Corrí hacia la habitación de mi madre y le conté lo sucedido, mientras desde lejos veía la luz de su cuarto encendida. Al día siguiente, mi tía Leticia, también había soñado con mi muerte. Ellas decidieron hablar con el ente a través de la Ouija, y este les respondió: "Una de las presencias en la vida del niño soy yo, velando por su protección." Pero por más que preguntaron por el hombre de la sonrisa macabra, nunca obtuvieron respuesta.

Finalmente, mis tías decidieron suspender las sesiones de Ouija. El ambiente en la casa se volvió aún más tenso, con fenómenos inexplicables y cada vez más inquietantes. Las pesadillas continuaron, y los problemas de salud mental comenzaron a hacer acto de presencia. Fue entonces cuando mis tías, preocupadas, decidieron llevarme al psicólogo.

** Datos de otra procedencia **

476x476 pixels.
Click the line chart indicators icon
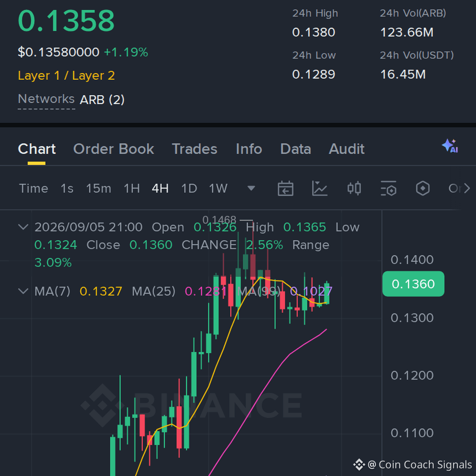pos(320,189)
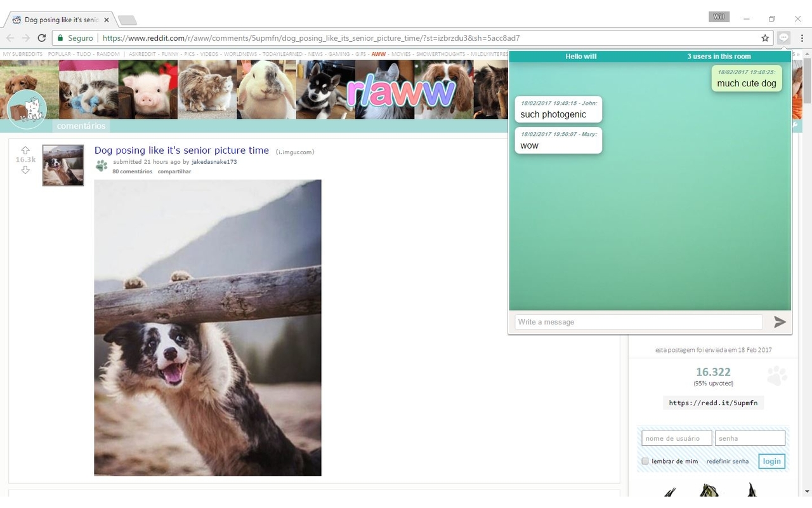Open the comentários tab
The image size is (812, 508).
pos(81,126)
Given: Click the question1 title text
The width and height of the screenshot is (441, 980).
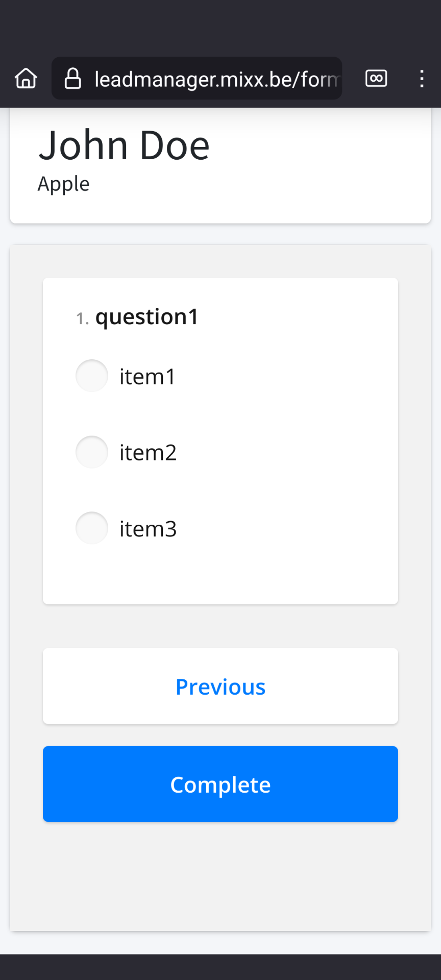Looking at the screenshot, I should coord(147,317).
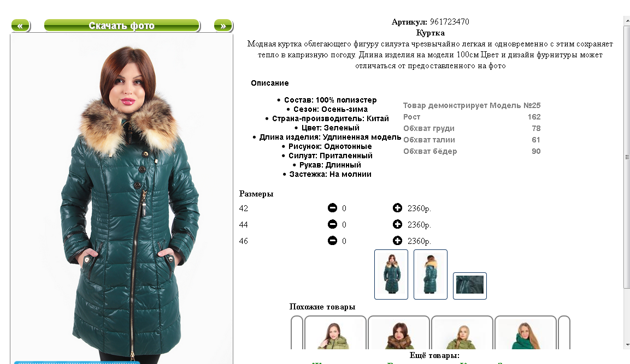Click the Скачать фото button

click(x=122, y=26)
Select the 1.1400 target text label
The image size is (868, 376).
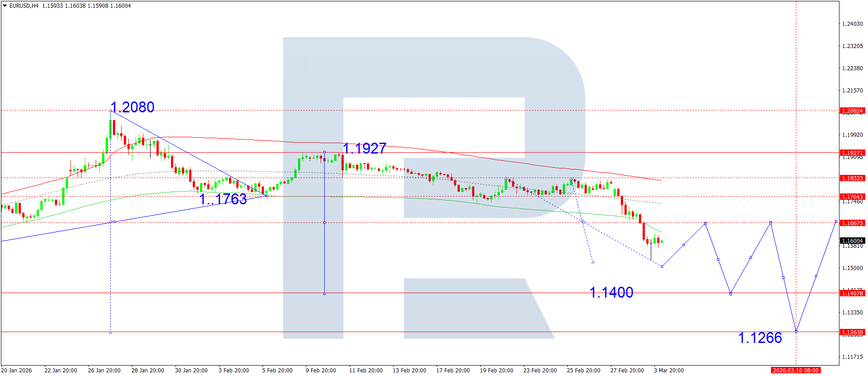(x=611, y=293)
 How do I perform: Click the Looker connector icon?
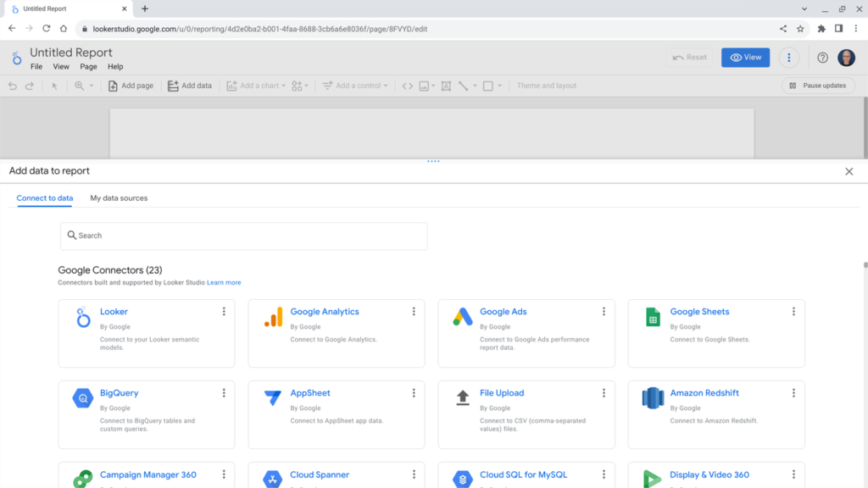[x=83, y=318]
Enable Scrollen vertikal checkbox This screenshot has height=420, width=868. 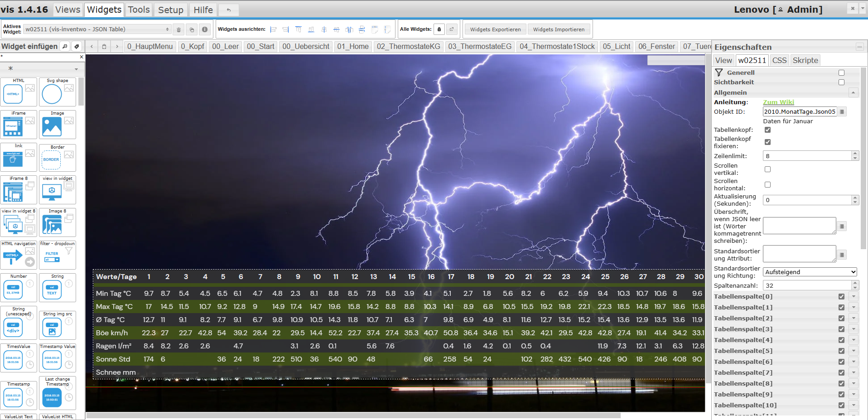coord(767,169)
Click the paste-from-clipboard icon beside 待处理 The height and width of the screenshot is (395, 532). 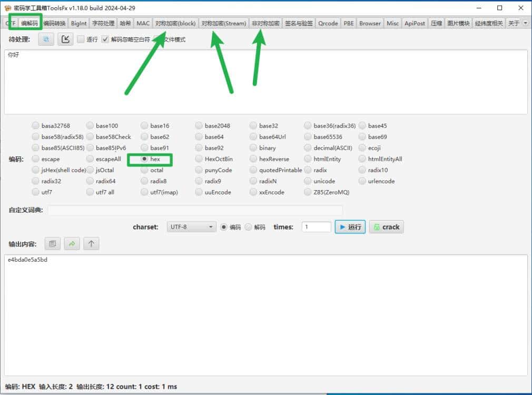46,40
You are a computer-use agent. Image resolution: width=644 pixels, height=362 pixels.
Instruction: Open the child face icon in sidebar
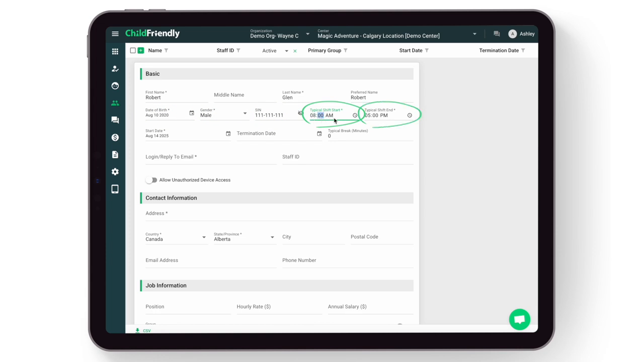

Por un tiempo, el miedo se disipó. De alguna manera, encontré algo de paz. El extraño terror primitivo que sentía al estar solo o al mirar la oscuridad desapareció. Pero todo eso cambió una noche, una noche en la que me levanté al baño y sentí esa sensación creciente de pavor, ese miedo que había guardado en mi interior por tanto tiempo. Al acercarme al marco de la puerta, vi algo extraño: en lugar de la puerta, una cortina colgaba, y debajo de ella, unos pies familiares. En ese momento, algo dentro de mí decidió avanzar, sin saber por qué. Me dirigí al comedor, atraído por un deseo inexplicable de conocer al demonio que me había observado durante tanto tiempo. Pero lo que encontré allí no fue un monstruo, sino a un hombre joven, entre 25 y 30 años, sentado en el sillón. Su mirada no me produjo miedo. Al contrario, había algo cálido en su presencia, una sensación de compasión, de amor que me envolvía por completo.